↓

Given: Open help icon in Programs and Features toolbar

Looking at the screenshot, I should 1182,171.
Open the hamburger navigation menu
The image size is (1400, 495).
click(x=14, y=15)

↑

Required work :: Output the entries exactly. Leave nothing out.

Problem solution ::
Given: Open help icon in Programs and Features toolbar

Looking at the screenshot, I should 1182,171.
Open the hamburger navigation menu
The image size is (1400, 495).
click(x=14, y=15)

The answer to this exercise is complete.